Chacun sait que dans les rencontres de loisir l’échange des idées, si l’on peut ainsi dire, se fait par des formules connues d’avance. L’esprit s’y joue tout au plus dans les mots, comme en des variations, sans autre plaisir que la surprise. Je vois là un reste des anciennes cérémonies, où l’on avait assez de bonheur à confirmer les signes. Tels sont les vrais plaisirs de société. L’esprit en révolte n’y apporterait qu’une guerre stérile. La dispute vive surprend et rend stupide, par la nécessité de suivre l’adversaire sur son terrain. Mais aussi il faut être enfant pour croire que les victoires en discours établissent jamais quelque vérité. L’imagination est déjà assez puissante sur les formes mal définies ; et il existe même des sophismes de géométrie qui étonnent un moment.
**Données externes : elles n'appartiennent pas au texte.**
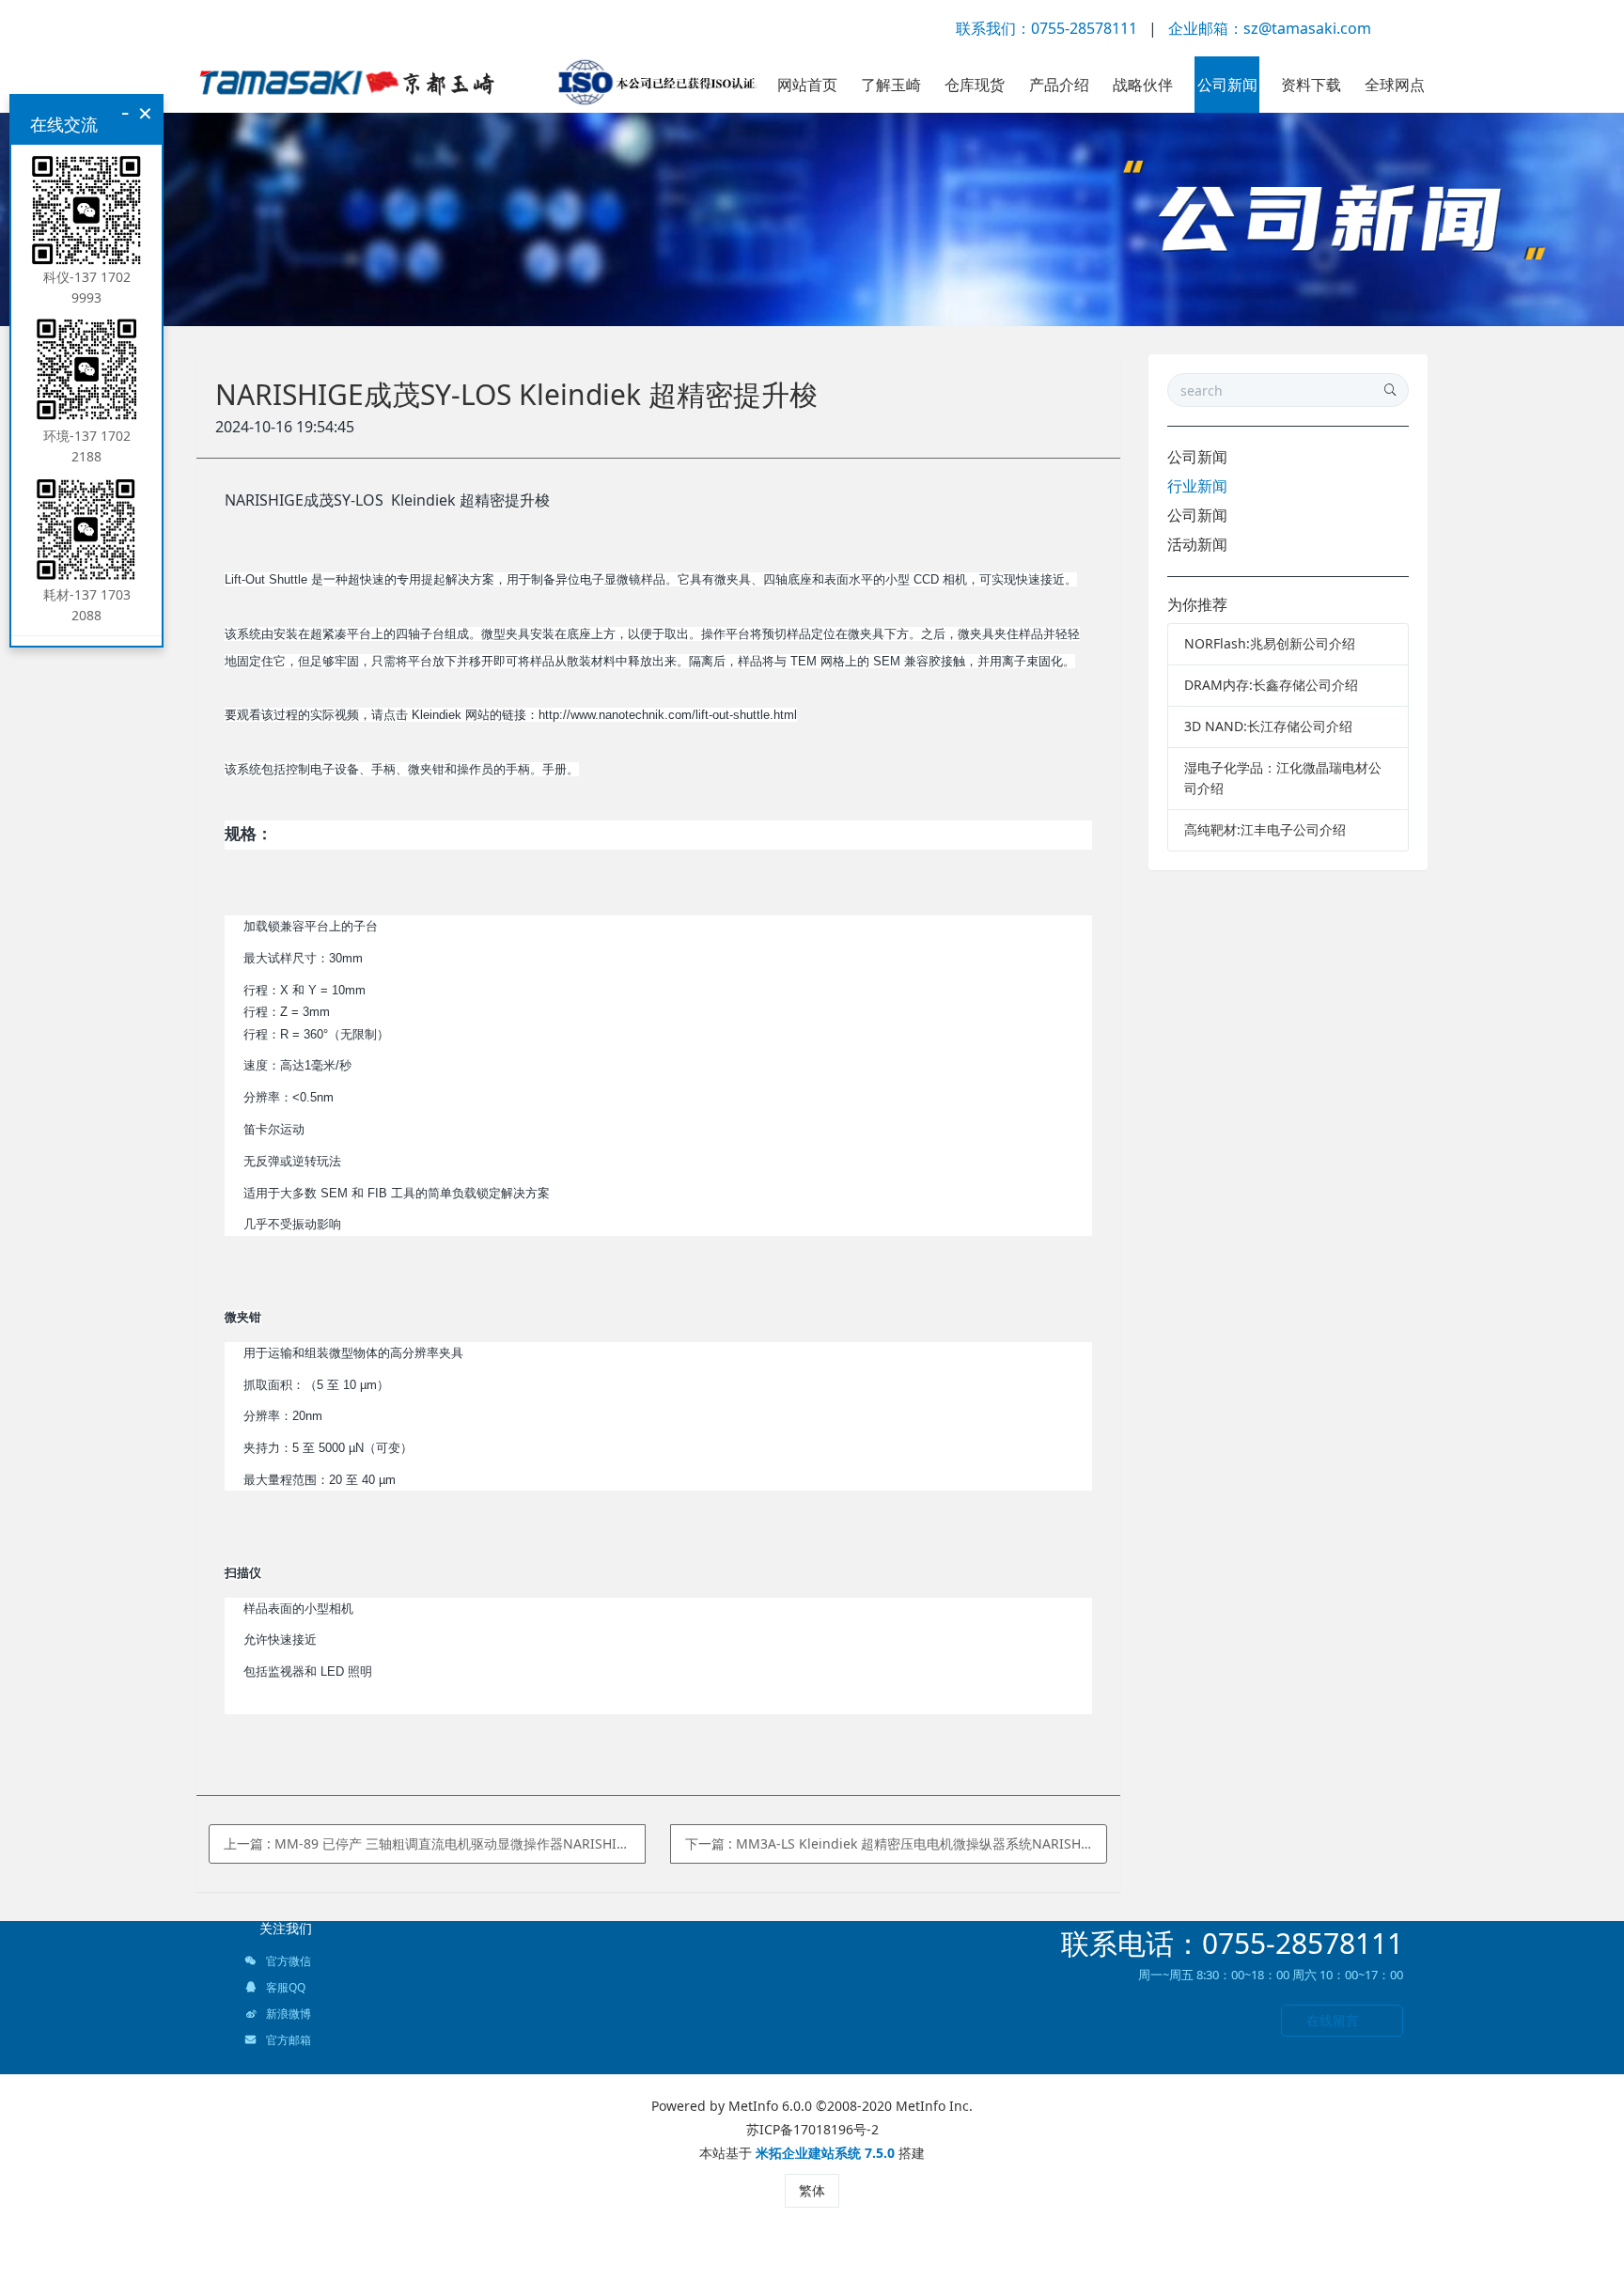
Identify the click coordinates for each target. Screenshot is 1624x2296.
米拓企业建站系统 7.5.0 (825, 2153)
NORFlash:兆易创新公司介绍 (1269, 643)
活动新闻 (1197, 544)
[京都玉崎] (478, 84)
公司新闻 (1197, 456)
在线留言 (1332, 2020)
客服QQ (284, 1987)
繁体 (812, 2190)
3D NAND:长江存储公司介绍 (1268, 726)
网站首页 (807, 84)
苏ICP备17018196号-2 (812, 2129)
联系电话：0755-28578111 (1232, 1943)
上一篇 (435, 1843)
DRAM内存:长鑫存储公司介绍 (1271, 685)
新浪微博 (287, 2014)
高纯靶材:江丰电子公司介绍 (1265, 829)
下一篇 (896, 1843)
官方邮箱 (287, 2040)
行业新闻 (1197, 486)
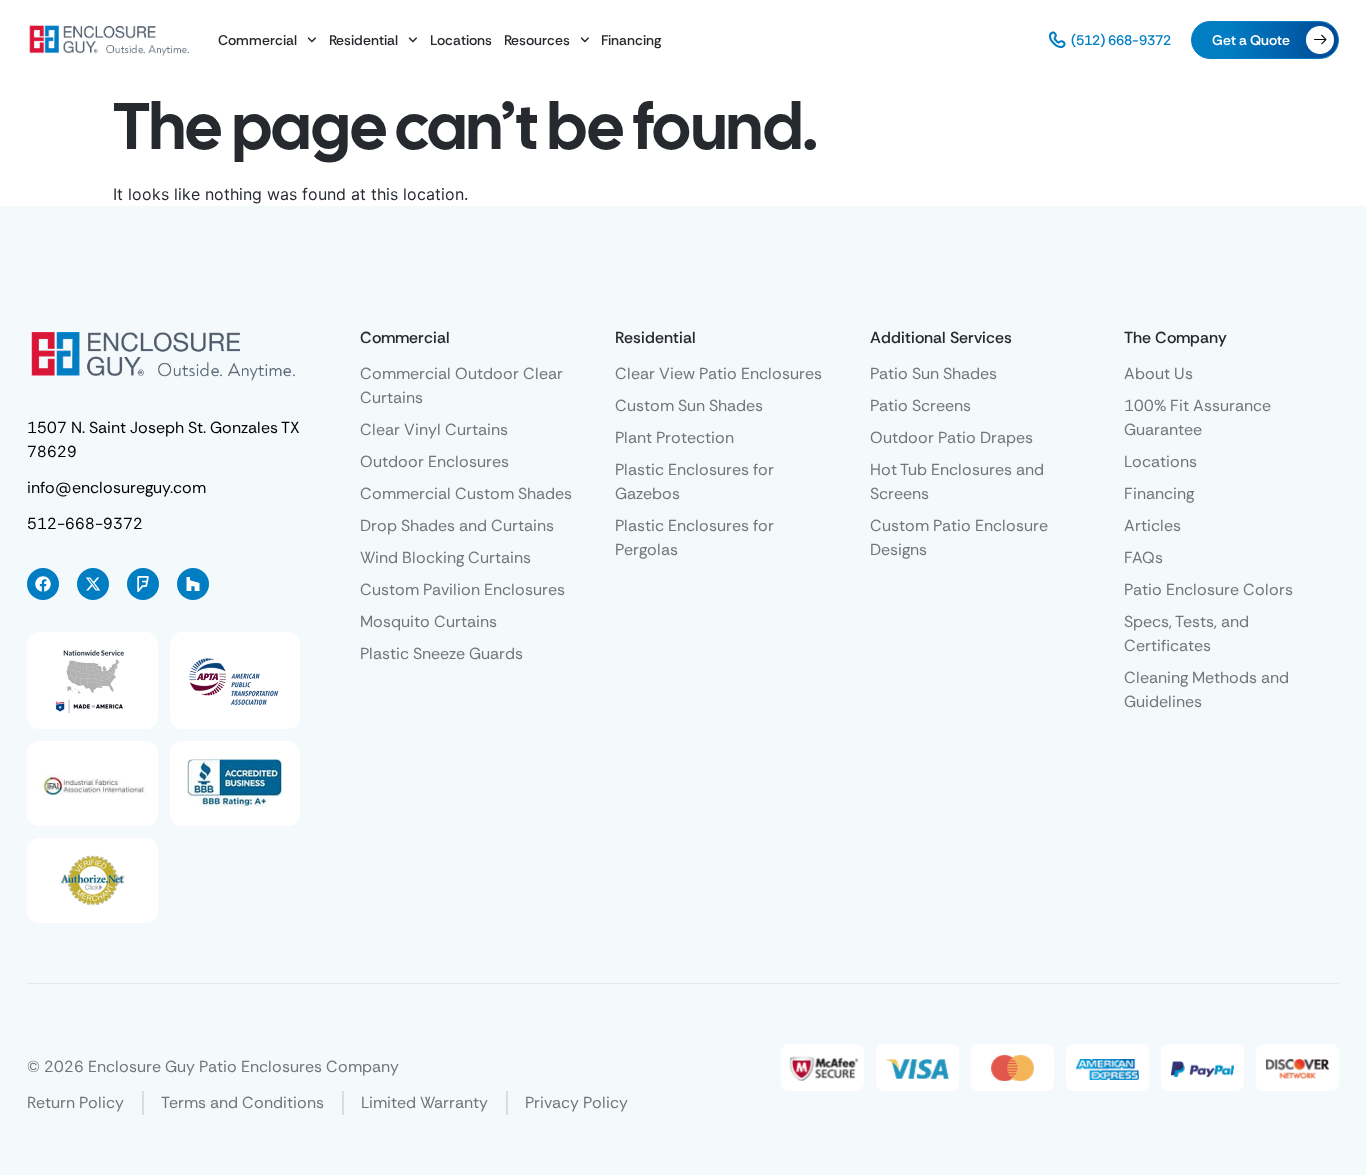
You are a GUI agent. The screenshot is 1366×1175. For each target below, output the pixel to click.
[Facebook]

À bien plus forte raison, quand on argumente sans figures et avec les mots seulement il n’est rien d’absurde qu’on ne formule, rien de raisonnable qu’on ne puisse contester ; car les mots n’ont point d’attaches selon le vrai, et, en revanche, ils ont, comme leur origine le fait assez comprendre, une puissance d’émouvoir qui va toujours au delà de leur sens, et qui fait preuve pour l’animal, sans qu’il sache seulement de quoi.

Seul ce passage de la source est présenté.